Getöteter Brasilianer in Hamburg: BGH hebt Mordurteil auf

Im Falle eines in Hamburg getöteten 28-jährigen Mannes aus Brasilien hat der Bundesgerichtshof (BGH) den Schuldspruch wegen Mordes gegen den damals 46 Jahre alten Täter aufgehoben. Das geht aus einem am Montag veröffentlichten Beschluss des 5. Strafsenats hervor, in dem eine neue Verhandlung zur rechtlichen Bewertung der Tat vor einer anderen Strafkammer des Landgerichts angeordnet wird.
Ein Hinweisschild mit dem Bundesadler steht vor dem Bundesgerichtshof (BGH) in Karlsruhe. © Uli Deck/dpa/Symbolbild

Das Hamburger Landgericht war im April 2021 zu der Überzeugung gekommen, dass der zum Zeitpunkt der Verurteilung 46 Jahre alte Täter sein Opfer in seiner Wohnung mit Drogen betäubt hatte, ihn zum Sex zwingen wollte und ihn dabei ermordete. Die Leiche des Brasilianers versteckte er danach monatelang in seiner Wohnung. Das Landgericht hatte den Mann unter anderem wegen Mordes in Tateinheit mit versuchtem schweren sexuellen Übergriff zu einer lebenslangen Freiheitsstrafe als Gesamtstrafe verurteilt.

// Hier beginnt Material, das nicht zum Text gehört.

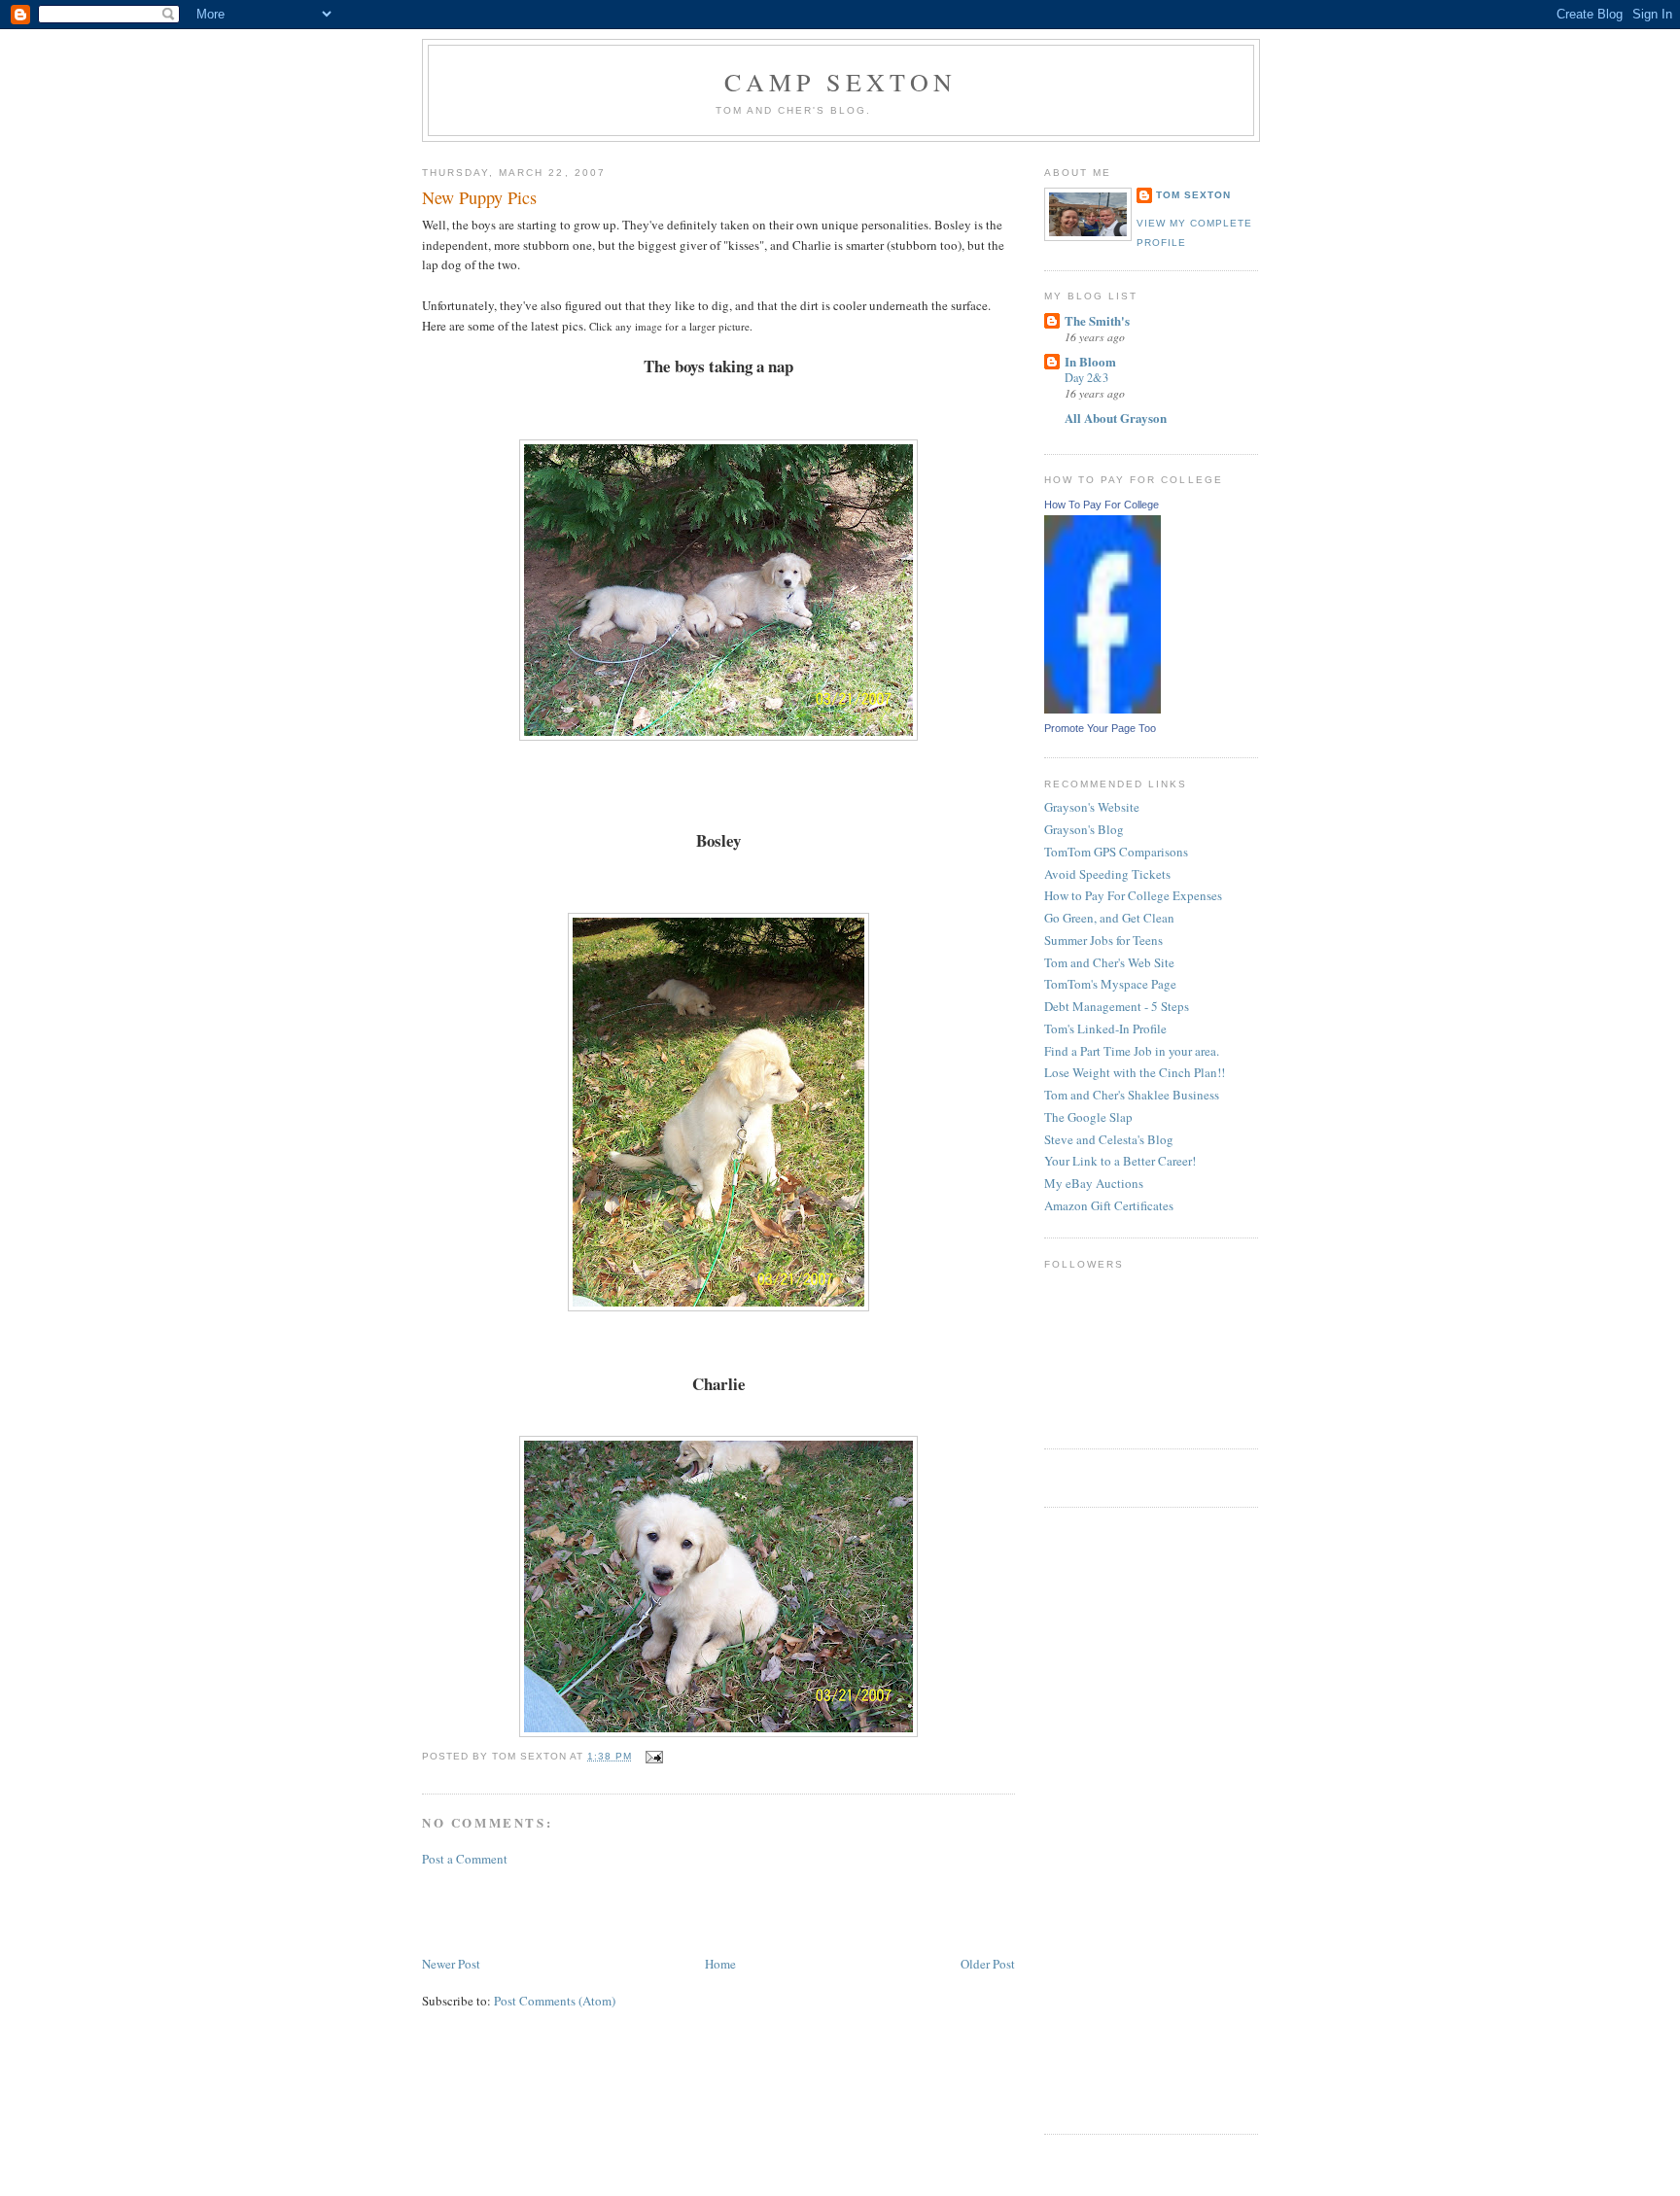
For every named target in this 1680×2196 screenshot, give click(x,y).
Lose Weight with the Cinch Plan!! (1134, 1072)
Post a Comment (465, 1858)
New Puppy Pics (479, 197)
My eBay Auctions (1093, 1183)
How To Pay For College (1101, 504)
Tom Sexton (1193, 195)
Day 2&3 (1086, 377)
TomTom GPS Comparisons (1116, 851)
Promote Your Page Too (1100, 728)
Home (720, 1963)
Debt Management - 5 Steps (1116, 1006)
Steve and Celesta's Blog (1108, 1139)
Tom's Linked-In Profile (1105, 1028)
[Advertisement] (649, 1909)
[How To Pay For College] (1102, 708)
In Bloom (1090, 361)
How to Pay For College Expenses (1133, 895)
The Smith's (1097, 320)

In seinem Beschluss hat der BGH das Mordurteil nun jedoch als nicht tragfähig bewertet. Grund hierfür sei, dass aufgrund der starken Verwesung der Leiche nicht mehr genau geklärt werden konnte, welche Handlung des Täters den Tod des 28-Jährigen herbeigeführt hatte: das Verabreichen der Drogen, die im Zuge einer tätlichen Auseinandersetzung zugefügten Verletzungen oder das Einwirken auf den Mund des Opfers, um dieses am Schreien zu hindern.

Eine Verurteilung wegen Mordes setze jedoch voraus, dass der Angeklagte bei allen Handlungen, die für sich allein oder in ihrer Kombination den Tod des Opfers herbeigeführt haben könnten, ein Mordmerkmal hätte verwirklichen müssen. Bei der tätlichen Auseinandersetzung könne dies jedoch nicht mit Sicherheit bejaht werden, was unter anderem auf mangelhafte Beweiswürdigung bei der Darstellung der Ergebnisse der gutachterlichen Auswertung der am Tatort gesicherten DNA-Spuren zurückzuführen sei.

Da somit nicht ausgeschlossen werden kann, dass auch eine Handlung des Täters ohne vorliegendes Mordmerkmal zum Tod des 28-Jährigen geführt haben könnte, scheidet eine Verurteilung wegen Mordes aus, wie der Strafsenat mitteilte. Der Täter war in seinem Prozess im April 2021 zudem wegen schwerer Vergewaltigung und gefährlicher Körperverletzung verurteilt worden, nachdem das Gericht es als erwiesen ansah, dass er 2018 einem Bekannten ein Getränk mit K.o.-Tropfen gab, den Bewusstlosen vergewaltigte und davon Fotos und Videos machte. Über den Umfang der Aufhebung der Gesamtstrafe muss nun das Hamburger Landgericht erneut verhandeln.